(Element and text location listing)
::::

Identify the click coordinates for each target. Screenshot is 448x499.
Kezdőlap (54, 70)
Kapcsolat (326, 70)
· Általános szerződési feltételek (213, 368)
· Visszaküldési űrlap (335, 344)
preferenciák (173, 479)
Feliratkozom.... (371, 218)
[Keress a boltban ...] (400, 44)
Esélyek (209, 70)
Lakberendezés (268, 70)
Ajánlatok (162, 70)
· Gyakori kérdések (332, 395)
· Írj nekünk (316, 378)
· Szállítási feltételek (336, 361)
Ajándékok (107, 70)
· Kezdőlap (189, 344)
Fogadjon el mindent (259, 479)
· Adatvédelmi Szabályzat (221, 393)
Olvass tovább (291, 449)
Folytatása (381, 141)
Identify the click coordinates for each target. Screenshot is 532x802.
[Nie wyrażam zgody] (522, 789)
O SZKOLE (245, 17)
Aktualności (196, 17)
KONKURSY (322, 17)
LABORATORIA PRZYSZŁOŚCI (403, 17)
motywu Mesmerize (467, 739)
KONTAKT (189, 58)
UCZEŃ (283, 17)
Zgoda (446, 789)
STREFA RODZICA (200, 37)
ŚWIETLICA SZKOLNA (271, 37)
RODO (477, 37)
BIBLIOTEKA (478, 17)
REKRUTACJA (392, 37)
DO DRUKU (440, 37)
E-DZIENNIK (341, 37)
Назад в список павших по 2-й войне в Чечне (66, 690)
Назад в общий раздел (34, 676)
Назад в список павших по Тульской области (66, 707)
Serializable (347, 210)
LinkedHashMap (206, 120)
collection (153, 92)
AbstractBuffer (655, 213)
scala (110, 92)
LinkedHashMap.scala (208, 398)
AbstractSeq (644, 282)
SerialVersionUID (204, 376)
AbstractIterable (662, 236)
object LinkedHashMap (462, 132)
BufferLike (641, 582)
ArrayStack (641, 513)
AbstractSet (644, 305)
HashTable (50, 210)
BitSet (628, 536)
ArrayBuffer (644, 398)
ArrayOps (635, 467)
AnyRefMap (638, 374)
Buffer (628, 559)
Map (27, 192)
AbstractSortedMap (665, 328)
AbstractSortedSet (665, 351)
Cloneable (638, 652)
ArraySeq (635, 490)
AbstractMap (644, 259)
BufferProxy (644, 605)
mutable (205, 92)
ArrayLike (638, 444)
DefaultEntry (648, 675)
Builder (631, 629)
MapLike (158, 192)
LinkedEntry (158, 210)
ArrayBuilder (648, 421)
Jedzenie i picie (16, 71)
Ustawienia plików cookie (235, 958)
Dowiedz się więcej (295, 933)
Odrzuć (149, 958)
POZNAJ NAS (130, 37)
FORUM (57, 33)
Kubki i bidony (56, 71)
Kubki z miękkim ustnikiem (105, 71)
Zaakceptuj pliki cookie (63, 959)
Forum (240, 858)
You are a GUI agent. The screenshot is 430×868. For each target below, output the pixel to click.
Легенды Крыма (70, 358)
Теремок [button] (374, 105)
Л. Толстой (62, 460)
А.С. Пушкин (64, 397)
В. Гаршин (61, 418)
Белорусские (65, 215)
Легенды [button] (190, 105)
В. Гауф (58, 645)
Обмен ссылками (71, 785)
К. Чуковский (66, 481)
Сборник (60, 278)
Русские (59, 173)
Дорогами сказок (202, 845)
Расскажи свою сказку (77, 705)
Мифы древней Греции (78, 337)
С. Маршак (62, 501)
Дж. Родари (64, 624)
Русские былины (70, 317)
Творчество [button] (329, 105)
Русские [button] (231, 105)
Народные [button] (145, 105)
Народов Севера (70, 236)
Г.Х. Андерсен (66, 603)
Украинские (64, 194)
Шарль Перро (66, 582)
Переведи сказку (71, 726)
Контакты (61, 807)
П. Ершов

::::

### THE REQUEST:
Reproduce the listing in full, switching each "click coordinates" to "tap coordinates" and leaving everything else the same.

### RESPONSE FOR THIS EXERCISE:
Identify the tap coordinates for each target. Screenshot is 448x499.
Kezdőlap (54, 70)
Kapcsolat (326, 70)
· Általános szerződési feltételek (213, 368)
· Visszaküldési űrlap (335, 344)
preferenciák (173, 479)
Feliratkozom.... (371, 218)
[Keress a boltban ...] (400, 44)
Esélyek (209, 70)
Lakberendezés (268, 70)
Ajánlatok (162, 70)
· Gyakori kérdések (332, 395)
· Írj nekünk (316, 378)
· Szállítási feltételek (336, 361)
Ajándékok (107, 70)
· Kezdőlap (189, 344)
Fogadjon el mindent (259, 479)
· Adatvédelmi Szabályzat (221, 393)
Olvass tovább (291, 449)
Folytatása (381, 141)
Identify the tap coordinates for each target. Screenshot is 532x802.
[Nie wyrażam zgody] (522, 789)
O SZKOLE (245, 17)
Aktualności (196, 17)
KONKURSY (322, 17)
LABORATORIA PRZYSZŁOŚCI (403, 17)
motywu Mesmerize (467, 739)
KONTAKT (189, 58)
UCZEŃ (283, 17)
Zgoda (446, 789)
STREFA RODZICA (200, 37)
ŚWIETLICA SZKOLNA (271, 37)
RODO (477, 37)
BIBLIOTEKA (478, 17)
REKRUTACJA (392, 37)
DO DRUKU (440, 37)
E-DZIENNIK (341, 37)
Назад в список павших по 2-й войне в Чечне (66, 690)
Назад в общий раздел (34, 676)
Назад в список павших по Тульской области (66, 707)
Serializable (347, 210)
LinkedHashMap (206, 120)
collection (153, 92)
AbstractBuffer (655, 213)
scala (110, 92)
LinkedHashMap.scala (208, 398)
AbstractSeq (644, 282)
SerialVersionUID (204, 376)
AbstractIterable (662, 236)
object LinkedHashMap (462, 132)
BufferLike (641, 582)
ArrayStack (641, 513)
AbstractSet (644, 305)
HashTable (50, 210)
BitSet (628, 536)
ArrayBuffer (644, 398)
ArrayOps (635, 467)
AnyRefMap (638, 374)
Buffer (628, 559)
Map (27, 192)
AbstractSortedMap (665, 328)
AbstractSortedSet (665, 351)
Cloneable (638, 652)
ArraySeq (635, 490)
AbstractMap (644, 259)
BufferProxy (644, 605)
mutable (205, 92)
ArrayLike (638, 444)
DefaultEntry (648, 675)
Builder (631, 629)
MapLike (158, 192)
LinkedEntry (158, 210)
ArrayBuilder (648, 421)
Jedzenie i picie (16, 71)
Ustawienia plików cookie (235, 958)
Dowiedz się więcej (295, 933)
Odrzuć (149, 958)
POZNAJ NAS (130, 37)
FORUM (57, 33)
Kubki i bidony (56, 71)
Kubki z miękkim ustnikiem (105, 71)
Zaakceptuj pliki cookie (63, 959)
Forum (240, 858)
You are a GUI agent. The screenshot is 430×868. For each target below, output the pixel to click.
Легенды Крыма (70, 358)
Теремок [button] (374, 105)
Л. Толстой (62, 460)
А.С. Пушкин (64, 397)
В. Гаршин (61, 418)
Белорусские (65, 215)
Легенды [button] (190, 105)
В. Гауф (58, 645)
Обмен ссылками (71, 785)
К. Чуковский (66, 481)
Сборник (60, 278)
Русские (59, 173)
Дорогами сказок (202, 845)
Расскажи свою сказку (77, 705)
Мифы древней Греции (78, 337)
С. Маршак (62, 501)
Дж. Родари (64, 624)
Русские былины (70, 317)
Творчество [button] (329, 105)
Русские [button] (231, 105)
Народные [button] (145, 105)
Народов Севера (70, 236)
Г.Х. Андерсен (66, 603)
Украинские (64, 194)
Шарль Перро (66, 582)
Переведи сказку (71, 726)
Контакты (61, 807)
П. Ершов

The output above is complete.